■ Work item: Extract exactly and only the lines of the data below, starting at the line with "Task: Click the 12:00 time label at top" and stopping after the final line.

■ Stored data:
........
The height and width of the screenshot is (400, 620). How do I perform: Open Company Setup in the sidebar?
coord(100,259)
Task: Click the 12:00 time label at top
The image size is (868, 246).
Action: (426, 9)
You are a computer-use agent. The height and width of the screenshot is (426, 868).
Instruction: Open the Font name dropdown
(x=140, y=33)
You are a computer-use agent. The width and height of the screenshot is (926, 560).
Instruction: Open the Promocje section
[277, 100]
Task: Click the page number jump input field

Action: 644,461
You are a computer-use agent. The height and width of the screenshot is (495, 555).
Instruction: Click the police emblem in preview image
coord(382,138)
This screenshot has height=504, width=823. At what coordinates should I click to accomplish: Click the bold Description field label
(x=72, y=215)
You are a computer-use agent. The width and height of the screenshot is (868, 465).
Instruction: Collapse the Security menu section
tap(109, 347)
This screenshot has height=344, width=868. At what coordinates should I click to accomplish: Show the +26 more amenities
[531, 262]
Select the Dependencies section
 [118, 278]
........
■ Answer to this exercise:
Task: Click the 12:00 time label at top
The image size is (868, 246).
Action: (426, 9)
You are a computer-use agent. The height and width of the screenshot is (426, 868).
Instruction: Open the Font name dropdown
(x=140, y=33)
You are a computer-use agent. The width and height of the screenshot is (926, 560).
Instruction: Open the Promocje section
[277, 100]
Task: Click the page number jump input field

Action: 644,461
You are a computer-use agent. The height and width of the screenshot is (495, 555).
Instruction: Click the police emblem in preview image
coord(382,138)
This screenshot has height=504, width=823. At what coordinates should I click to accomplish: Click the bold Description field label
(x=72, y=215)
You are a computer-use agent. The width and height of the screenshot is (868, 465).
Instruction: Collapse the Security menu section
tap(109, 347)
This screenshot has height=344, width=868. At what coordinates should I click to accomplish: Show the +26 more amenities
[531, 262]
Select the Dependencies section
 [118, 278]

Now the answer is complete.